— BRIEF A —
Echo the account of the traffic stop word for word, starting at "Police then instructed" and ending at "incident was over.".
— BRIEF B —
In the account of the traffic stop, why was the family from Arkansas traveling to Grapevine, Texas?

— TEXT SECTION —
According to KTVT-TV, the incident occurred on July 23 when a family from Arkansas was traveling to Grapevine, Texas to attend a basketball tournament. Police pulled over their car during a routine traffic stop and ran their plates — but instead of running "AR" for Arkansas, they mistakenly entered "AZ" for Arizona, and got back a registration report from a car that (obviously) did not match the car they had pulled over. The officer then believed that the car in question was stolen, and initiated a "high-risk traffic stop."
With that, a terrifying situation began to unfold for the unfortunate family, which was all caught on bodycam video.
'We've made a mistake': Frisco police mistakenly pull over family headed to a basketball tournamentwww.youtube.com
The officer in question then called for backup and closed the southbound lanes of the tollway. At least one officer pointed a gun at the car and commanded the car's occupants to put their hands outside the car windows. Police then asked if there were any weapons in the car, to which one of the car's occupants responded, "in the glove box."
Police then instructed the family that if they reached into the car, "you may get shot, do NOT reach in the car."
One of the adults in the car told KTVT that police cuffed her sixth-grade son and put him in the patrol car before the incident was over.
Another of the adults can be heard telling the police during the confrontation that, "I got conceal carry … Y'all put a gun on my son for no reason."
After a sergeant arrived on the scene, it became evident that a mistake had been made, and the officer who made the mistake can be seen on camera apologizing to the family. "I ran it AZ for Arizona, instead of AR for Arkansas," she says.

— DATASET EXCERPT —
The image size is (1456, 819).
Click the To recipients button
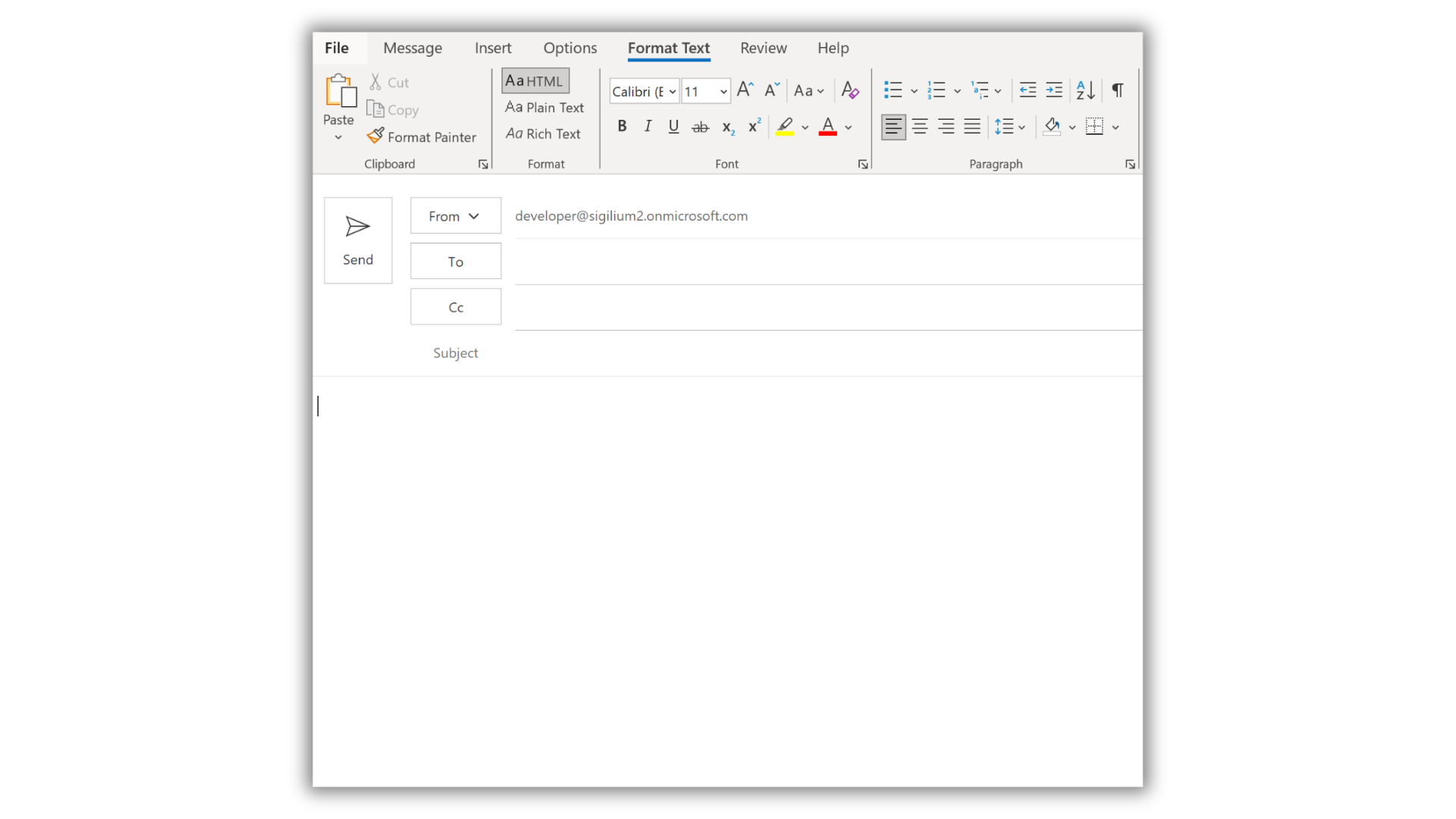pyautogui.click(x=455, y=262)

— EXERCISE SOLUTION A —
Police then instructed the family that if they reached into the car, "you may get shot, do NOT reach in the car."
One of the adults in the car told KTVT that police cuffed her sixth-grade son and put him in the patrol car before the incident was over.

— EXERCISE SOLUTION B —
To attend a basketball tournament.